**REQUIRED ACTIONS**:
**1.** In the passage on African gas infrastructure, what is the value of the contract awarded for the natural gas pipeline in Alaska?
**2.** Pick up the passage on African gas infrastructure right after its final sentence and keep writing.

**PROVIDED PASSAGE**:
==================================================
This imported energy, whether refined petroleum products or diesel for power generation, costs African nations billions of dollars annually in foreign exchange and sustains an economically debilitating cycle of dependence. The money spent on these imports could instead be directed towards developing domestic gas infrastructure, creating jobs, fostering local industries, and building sustainable energy security.
Consider the Dangote Refinery initiative in Nigeria as a powerful example. This monumental private sector investment is designed to process crude oil domestically, significantly reducing Nigeria’s reliance on imported refined petroleum products. Its success demonstrates that large-scale, transformative energy projects, when driven by a clear vision for domestic value addition, are not only feasible but profoundly impactful. We need to see similar bold initiatives in gas infrastructure across the continent.
When we observe developed regions undertaking massive infrastructure projects, the disparity becomes even more striking. For example, a $44 billion contract has been awarded for a natural gas pipeline in Alaska to transport gas from the Arctic to southern Alaska for liquefaction and export. If such an enormous investment can be justified for a project primarily aimed at export from a developed nation, why can’t Africa, with its vast proven reserves and urgent domestic needs, attract similar-scale investments for integrated pipeline networks that directly address energy poverty and drive industrialization across the continent?
The argument that Africans cannot afford gas provided by IOCs overlooks the immense economic burden of continued reliance on imported fuels and the potential for a self-sustaining, gas-powered industrial revolution. By investing in its own gas infrastructure, Africa can transition from being a mere exporter of raw materials to a continent that processes, manufactures, and innovates, retaining value within its borders.

A Call for Energy Justice

Africa’s energy future will not be built in traditional conference rooms, no matter how many gather to discuss abstract policies. It will be built through initiatives like CABEF and a continent-wide commitment to developing and distributing its vast natural gas resources.
==================================================
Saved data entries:
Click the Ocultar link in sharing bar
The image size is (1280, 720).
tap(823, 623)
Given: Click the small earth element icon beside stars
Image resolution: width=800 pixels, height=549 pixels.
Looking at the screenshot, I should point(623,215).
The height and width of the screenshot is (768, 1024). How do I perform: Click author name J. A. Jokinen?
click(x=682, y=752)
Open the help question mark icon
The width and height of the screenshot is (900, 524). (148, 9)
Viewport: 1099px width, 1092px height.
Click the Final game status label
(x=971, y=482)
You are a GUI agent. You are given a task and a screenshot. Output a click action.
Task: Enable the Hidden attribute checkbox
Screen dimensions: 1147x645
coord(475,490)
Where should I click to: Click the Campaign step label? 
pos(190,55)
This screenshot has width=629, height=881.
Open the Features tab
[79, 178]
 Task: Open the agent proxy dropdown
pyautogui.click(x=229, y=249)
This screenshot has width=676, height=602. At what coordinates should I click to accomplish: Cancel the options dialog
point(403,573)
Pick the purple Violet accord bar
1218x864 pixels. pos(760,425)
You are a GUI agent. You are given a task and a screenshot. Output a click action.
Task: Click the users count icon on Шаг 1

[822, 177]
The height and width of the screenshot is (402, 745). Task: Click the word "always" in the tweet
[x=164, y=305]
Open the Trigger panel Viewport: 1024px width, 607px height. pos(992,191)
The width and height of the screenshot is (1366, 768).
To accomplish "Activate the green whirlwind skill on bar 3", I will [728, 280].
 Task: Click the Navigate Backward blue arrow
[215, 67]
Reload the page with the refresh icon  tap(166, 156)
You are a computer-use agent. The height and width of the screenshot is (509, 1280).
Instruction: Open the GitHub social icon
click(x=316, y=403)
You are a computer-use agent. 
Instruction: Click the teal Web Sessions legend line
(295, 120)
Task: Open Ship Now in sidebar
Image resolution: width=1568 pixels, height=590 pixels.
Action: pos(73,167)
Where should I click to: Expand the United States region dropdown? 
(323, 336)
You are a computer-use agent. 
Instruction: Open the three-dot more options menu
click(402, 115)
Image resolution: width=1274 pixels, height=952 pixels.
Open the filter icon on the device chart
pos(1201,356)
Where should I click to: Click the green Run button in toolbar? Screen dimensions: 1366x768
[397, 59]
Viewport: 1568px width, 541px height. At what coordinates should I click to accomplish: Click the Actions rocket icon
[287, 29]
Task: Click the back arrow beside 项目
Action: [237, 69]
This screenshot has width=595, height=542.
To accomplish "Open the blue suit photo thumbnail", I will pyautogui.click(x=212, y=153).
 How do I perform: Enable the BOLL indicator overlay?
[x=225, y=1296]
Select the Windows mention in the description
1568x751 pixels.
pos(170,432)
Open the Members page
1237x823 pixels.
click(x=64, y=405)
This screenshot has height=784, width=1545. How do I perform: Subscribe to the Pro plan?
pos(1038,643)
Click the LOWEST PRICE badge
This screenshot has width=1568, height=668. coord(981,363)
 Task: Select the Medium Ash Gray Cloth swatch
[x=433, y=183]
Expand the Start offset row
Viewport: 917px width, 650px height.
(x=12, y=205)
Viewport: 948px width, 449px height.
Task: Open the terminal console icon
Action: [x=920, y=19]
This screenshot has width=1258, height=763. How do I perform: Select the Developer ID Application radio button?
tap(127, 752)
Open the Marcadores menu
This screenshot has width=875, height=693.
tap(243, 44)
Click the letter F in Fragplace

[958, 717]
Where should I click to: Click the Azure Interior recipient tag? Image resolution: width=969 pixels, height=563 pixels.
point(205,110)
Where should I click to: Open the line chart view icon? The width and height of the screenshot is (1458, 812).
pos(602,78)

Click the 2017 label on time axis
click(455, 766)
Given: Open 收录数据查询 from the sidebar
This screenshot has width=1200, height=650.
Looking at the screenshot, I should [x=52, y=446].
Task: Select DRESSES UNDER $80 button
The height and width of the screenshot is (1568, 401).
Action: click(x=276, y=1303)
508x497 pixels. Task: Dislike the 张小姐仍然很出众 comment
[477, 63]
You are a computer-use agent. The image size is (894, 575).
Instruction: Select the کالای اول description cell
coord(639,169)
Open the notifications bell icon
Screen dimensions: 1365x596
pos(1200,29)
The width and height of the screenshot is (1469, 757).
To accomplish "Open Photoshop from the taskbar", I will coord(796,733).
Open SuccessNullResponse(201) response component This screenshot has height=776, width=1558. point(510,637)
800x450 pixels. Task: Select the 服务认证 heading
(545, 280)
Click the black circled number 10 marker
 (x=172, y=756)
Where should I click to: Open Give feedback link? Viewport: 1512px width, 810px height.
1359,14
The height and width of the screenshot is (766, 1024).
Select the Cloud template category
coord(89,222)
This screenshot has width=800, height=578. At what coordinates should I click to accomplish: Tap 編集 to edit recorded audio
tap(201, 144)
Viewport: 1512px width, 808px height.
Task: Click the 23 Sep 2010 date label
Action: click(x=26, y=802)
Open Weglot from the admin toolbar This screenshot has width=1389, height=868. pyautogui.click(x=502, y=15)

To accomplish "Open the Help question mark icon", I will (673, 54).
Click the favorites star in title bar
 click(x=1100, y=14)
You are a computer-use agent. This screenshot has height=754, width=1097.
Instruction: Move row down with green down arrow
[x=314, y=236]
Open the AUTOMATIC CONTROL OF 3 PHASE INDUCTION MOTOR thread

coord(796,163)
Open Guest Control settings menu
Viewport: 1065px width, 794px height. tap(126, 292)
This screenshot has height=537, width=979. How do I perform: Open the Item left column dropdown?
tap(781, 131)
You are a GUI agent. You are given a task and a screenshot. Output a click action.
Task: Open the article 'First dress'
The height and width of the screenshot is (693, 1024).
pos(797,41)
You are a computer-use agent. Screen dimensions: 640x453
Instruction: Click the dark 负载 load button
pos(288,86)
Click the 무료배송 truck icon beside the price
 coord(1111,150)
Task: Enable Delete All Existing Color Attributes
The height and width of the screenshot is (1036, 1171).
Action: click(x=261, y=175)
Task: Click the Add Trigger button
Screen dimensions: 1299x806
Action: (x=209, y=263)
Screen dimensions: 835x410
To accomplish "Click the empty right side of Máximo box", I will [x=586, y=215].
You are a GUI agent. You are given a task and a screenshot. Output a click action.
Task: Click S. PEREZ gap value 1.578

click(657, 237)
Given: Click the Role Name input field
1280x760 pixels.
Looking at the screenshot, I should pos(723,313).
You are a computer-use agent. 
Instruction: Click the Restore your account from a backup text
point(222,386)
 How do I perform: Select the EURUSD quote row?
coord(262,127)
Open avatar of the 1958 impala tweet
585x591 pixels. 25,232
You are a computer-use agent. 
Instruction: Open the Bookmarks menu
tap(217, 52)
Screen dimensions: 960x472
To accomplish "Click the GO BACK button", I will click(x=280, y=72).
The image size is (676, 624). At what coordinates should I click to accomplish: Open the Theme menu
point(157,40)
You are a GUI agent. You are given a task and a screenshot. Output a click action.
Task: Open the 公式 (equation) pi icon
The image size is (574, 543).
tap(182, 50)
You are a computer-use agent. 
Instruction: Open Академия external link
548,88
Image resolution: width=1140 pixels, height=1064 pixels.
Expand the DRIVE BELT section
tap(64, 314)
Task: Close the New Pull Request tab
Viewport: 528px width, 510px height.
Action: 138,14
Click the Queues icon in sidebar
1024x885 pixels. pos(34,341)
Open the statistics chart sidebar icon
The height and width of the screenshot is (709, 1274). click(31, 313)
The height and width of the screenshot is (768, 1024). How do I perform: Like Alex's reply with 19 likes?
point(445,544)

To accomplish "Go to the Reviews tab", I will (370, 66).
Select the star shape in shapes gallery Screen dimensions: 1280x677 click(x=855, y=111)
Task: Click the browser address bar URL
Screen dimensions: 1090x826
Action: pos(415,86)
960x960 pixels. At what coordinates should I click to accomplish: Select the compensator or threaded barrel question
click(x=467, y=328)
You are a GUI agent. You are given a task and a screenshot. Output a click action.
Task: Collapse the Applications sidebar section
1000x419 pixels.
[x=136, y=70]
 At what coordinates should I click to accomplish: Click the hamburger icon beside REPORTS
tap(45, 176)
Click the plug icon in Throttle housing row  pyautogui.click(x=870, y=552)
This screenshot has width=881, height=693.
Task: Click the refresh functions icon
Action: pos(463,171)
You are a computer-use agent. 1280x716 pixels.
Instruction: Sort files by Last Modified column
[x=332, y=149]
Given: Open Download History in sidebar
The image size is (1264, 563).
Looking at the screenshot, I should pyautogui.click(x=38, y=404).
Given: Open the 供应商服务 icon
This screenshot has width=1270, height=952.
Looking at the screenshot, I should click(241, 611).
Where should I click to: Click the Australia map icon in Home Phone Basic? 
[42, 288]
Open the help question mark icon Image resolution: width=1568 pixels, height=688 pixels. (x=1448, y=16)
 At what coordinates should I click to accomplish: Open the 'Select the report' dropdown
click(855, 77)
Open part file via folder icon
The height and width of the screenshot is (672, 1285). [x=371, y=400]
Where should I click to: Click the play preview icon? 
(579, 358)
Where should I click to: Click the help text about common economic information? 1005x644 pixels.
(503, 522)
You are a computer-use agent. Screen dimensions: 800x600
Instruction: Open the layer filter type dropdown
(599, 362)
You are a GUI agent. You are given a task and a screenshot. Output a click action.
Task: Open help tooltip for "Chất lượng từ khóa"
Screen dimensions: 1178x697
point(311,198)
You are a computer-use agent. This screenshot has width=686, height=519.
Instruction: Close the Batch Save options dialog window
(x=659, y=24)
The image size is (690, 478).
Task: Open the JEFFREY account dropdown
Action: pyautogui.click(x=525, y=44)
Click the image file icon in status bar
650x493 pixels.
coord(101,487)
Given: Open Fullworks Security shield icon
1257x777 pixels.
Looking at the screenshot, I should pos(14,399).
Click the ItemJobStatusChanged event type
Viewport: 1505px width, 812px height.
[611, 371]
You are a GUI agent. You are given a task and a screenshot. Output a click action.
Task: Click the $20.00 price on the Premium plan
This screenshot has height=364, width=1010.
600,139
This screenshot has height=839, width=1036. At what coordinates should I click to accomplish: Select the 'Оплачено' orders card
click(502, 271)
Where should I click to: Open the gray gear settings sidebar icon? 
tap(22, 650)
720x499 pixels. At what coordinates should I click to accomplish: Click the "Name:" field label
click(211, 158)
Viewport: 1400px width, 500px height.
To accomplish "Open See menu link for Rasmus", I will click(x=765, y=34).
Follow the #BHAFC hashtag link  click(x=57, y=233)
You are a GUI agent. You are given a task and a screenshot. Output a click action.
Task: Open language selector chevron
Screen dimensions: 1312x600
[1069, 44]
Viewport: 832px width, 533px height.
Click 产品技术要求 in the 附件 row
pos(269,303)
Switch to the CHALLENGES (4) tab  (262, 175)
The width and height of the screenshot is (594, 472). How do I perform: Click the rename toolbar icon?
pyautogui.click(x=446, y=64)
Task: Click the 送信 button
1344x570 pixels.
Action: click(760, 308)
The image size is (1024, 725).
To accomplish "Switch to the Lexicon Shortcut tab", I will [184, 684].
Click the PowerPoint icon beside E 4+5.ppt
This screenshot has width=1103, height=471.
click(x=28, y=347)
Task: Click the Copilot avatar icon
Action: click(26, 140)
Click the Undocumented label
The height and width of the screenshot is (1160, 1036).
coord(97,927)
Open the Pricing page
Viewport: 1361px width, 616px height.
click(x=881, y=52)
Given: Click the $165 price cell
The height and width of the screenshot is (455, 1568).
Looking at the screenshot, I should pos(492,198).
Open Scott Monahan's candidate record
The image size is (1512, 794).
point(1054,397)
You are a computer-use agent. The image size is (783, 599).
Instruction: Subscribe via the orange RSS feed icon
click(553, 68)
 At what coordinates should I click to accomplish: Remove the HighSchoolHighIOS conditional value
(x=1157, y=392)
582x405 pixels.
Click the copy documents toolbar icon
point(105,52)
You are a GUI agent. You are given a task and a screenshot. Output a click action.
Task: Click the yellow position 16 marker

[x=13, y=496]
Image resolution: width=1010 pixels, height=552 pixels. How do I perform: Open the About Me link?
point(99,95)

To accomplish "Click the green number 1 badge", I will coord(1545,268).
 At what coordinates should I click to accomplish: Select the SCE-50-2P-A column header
==================================================
**RESPONSE LIST**:
**1.** $44 billion.

**2.**
The continent’s gas resources are abundant. Its entrepreneurial spirit is evident. Its need is urgent. What’s required now is the political will and practical expertise to move beyond conferences and commitments toward the systematic work of developing upstream resources, building midstream gas infrastructure, and ensuring downstream distribution reaches the communities that need it most for power, industrial growth, and job creation.
The signing of the CEMAC, APPO, and CABEF MoU for the CAPS project is a beacon of this new paradigm—where energy forums are judged not by the elegance of their presentations, but by the concrete projects they generate and implement. Where success is measured not in conference attendance, but in megawatts delivered from gas-fired plants, pipelines built to industries and mining sites, and communities connected to reliable energy sources.
The time for talking is over. The time for action—comprehensive, value-chain-integrated, expert-driven action focused on Africa’s gas potential—is now. Africa’s people deserve nothing less than leaders and partners who are willing to do the hard work of turning energy promises into gas infrastructure, and gas infrastructure into sustainable energy access, industrial prosperity, and economic liberation.
The next traditional energy conference can wait. The families still living without electricity, and the industries still burning expensive diesel, cannot.